Field visits to areas affected by floods mean working 36 hours out of 24. Route clearance, coordination, travel arrangements, security monitoring... It is natural to have your mind buzzing with multiple things to focus on, while your cell phone keeps ringing.
Driver aware of the route, check; meeting with timings set up, check; departure for field in time, check; reservations made, check. The check list is never ending. Make a plan and be prepared for the plan to change. We set out at 0830hrs, our destination district MirPurKhas in southern Sindh. It is a bewildering sight to watch the destruction water can cause. Stretches of land, for as far as you can see, blanketed with water, leaving only memories and debris of what has been. For those who have never travelled here, it must almost seem peaceful. For those who have had the chance to visit this region, you can imagine how strange it is to see a normally hustling and vibrantly colourful place engulfed in ice cold grey water.
We found a woman in her early 20s, sitting by the road near a bundle of clothes covered with flies. She looked weary, exhausted and very ill. The cry of a baby filled the air and, to my amazement, she picked up that bundle of cloth and rocked it. We stopped our car and went over to her. She held in her arms an infant, newly born and very weak. Upon inquiring, we discovered that she was stranded. She had lost her husband somewhere in the chaos and after giving birth was too weak to go to a nearby camp or search for her husband. The baby was starving. His tiny body was covered with mosquito bites, and greedy flies clung to his delicate skin. She said she was lucky – her baby was alive. She pointed to another woman sitting across the road, saying, “She lost her four year old son and gave birth to a stillborn baby.” Then she turned to us and pleaded for shared hope and reassurance: “My baby will live, right? We survived this. Surely God will not let him die now!” I looked at the feeble child, and at the others. We all wanted to be hopeful, to say truthfully, “Yes, he will live to be a strong healthy young lad.” When the camp vehicles came to take the two women away, I stood there watching the track the tyres left behind and wondered: how much more can people suffer? These young women, who have grown up in a culture where they do not go out of the house uncovered, were left to care for their surviving children while lying exposed, un-chaperoned and unprotected.
When we reached the camp, I saw desolation that comes to haunt me when I try to close my eyes at night: the dirt streaked faces of children, some lying listlessly on bare ground, some with tattered clothes to cover their bodies, others with nothing. Women, oblivious of what they were wearing and what they had lost, were trying to protect their children from swarming mosquitoes and other vermin. The stench of waste, sweat and filthy water was nauseating. Those who had energy to fight for it were competing for the stale, dry pieces of chapattis that were available to eat. Others, who were too weak to even get up and claim food for themselves, just lay down, with watchful eyes, waiting for someone to drop them a piece.

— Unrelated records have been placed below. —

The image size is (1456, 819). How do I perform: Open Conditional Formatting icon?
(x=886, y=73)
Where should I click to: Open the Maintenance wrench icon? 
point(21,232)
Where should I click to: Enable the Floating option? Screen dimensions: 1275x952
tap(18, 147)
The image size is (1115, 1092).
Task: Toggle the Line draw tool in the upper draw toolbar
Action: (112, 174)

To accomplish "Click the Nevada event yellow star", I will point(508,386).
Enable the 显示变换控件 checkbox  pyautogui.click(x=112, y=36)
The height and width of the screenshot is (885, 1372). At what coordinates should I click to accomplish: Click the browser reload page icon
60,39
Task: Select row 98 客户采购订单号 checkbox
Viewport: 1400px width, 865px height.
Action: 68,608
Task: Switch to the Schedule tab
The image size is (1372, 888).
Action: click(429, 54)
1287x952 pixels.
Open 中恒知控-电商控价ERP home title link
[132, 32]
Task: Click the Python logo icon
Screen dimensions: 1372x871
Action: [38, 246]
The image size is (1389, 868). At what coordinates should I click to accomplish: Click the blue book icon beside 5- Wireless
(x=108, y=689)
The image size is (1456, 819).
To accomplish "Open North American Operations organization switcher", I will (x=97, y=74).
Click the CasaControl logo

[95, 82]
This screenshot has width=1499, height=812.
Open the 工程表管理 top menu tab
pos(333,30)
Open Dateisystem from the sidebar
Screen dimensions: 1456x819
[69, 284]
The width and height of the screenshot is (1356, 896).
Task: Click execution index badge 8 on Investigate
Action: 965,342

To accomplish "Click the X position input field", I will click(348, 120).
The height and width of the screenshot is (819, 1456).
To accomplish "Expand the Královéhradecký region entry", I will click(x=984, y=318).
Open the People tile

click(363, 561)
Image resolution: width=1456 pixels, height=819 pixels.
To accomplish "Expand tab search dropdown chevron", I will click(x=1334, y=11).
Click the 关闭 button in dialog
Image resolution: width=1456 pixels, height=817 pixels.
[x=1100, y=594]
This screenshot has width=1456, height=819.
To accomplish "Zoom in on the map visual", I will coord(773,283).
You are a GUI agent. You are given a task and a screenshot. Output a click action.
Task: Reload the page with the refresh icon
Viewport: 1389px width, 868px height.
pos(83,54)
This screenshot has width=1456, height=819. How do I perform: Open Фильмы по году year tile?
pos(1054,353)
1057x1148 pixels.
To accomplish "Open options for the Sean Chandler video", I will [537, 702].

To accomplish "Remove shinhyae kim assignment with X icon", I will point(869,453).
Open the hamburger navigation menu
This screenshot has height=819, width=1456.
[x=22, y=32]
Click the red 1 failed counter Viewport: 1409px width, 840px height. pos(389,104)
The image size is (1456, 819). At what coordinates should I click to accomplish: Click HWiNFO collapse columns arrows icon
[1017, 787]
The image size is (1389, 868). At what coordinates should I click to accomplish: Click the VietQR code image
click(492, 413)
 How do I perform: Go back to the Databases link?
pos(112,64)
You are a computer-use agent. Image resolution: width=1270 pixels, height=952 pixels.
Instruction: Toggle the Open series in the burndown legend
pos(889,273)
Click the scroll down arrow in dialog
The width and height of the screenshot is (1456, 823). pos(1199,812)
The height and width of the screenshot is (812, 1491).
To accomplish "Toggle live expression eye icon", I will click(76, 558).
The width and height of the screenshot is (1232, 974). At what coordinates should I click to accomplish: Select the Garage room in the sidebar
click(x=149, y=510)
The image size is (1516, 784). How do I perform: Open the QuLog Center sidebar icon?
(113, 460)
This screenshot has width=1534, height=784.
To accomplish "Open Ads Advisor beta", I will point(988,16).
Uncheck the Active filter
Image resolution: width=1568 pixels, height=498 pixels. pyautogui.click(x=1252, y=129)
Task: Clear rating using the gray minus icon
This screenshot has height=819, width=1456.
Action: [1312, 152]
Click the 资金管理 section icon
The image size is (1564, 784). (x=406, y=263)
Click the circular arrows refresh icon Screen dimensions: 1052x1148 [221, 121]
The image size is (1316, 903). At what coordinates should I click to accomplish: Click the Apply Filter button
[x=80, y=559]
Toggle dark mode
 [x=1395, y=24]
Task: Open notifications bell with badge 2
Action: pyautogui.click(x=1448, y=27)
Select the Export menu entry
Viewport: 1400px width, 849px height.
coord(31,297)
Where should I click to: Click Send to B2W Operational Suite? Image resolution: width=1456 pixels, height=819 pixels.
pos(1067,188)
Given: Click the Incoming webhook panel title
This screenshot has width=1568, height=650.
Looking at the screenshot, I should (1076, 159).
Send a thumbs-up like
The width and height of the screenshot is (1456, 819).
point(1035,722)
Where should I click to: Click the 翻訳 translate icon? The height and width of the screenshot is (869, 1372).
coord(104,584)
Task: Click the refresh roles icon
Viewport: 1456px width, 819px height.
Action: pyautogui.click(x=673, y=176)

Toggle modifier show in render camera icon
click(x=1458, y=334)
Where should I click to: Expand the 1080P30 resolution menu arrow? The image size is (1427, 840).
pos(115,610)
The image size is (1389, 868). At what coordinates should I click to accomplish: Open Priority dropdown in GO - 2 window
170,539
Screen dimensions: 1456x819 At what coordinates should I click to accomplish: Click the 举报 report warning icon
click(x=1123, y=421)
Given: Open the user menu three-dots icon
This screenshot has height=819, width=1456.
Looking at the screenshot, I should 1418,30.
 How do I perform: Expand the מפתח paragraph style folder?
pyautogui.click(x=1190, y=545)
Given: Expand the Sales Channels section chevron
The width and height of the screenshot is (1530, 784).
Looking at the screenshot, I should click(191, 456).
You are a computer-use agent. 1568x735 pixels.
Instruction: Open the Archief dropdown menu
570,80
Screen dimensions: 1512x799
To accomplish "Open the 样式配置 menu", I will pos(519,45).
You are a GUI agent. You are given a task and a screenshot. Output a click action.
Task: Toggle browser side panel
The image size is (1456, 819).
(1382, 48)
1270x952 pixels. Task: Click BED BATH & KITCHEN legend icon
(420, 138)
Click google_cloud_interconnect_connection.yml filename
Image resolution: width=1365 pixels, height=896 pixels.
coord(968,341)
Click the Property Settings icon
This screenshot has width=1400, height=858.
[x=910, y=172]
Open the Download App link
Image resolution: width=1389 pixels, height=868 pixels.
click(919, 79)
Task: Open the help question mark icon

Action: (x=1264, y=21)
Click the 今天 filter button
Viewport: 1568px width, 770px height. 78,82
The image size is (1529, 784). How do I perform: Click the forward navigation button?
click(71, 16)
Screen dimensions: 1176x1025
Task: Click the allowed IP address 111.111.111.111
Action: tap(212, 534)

Desperation and helplessness can do that: kill your dignity, finish your will and rob you of everything.
Now that I am back in my home, I can appreciate much better all the little things that life has to give: the togetherness of family, the comfort of shelter, the clean, fresh air, the warm food... And the knowledge that even if we cannot help all, we can give some back what was taken away. That is the only thing that drives me. We can help give them back their life, their dignity. This is a message to all humans. We can care!
CARE has been working in Sindh since 2007, initially responding to floods, then with a Sexual and Reproductive Health and Rights program, and staying on to support these communities devastated by the 2010 and 2011 floods. CARE’s priority is to work with marginalized women, providing primary health services and raising awareness on health and hygiene practices to help women help themselves.
Jamshed Naseer Siddiqi is Security Officer with CARE Pakistan.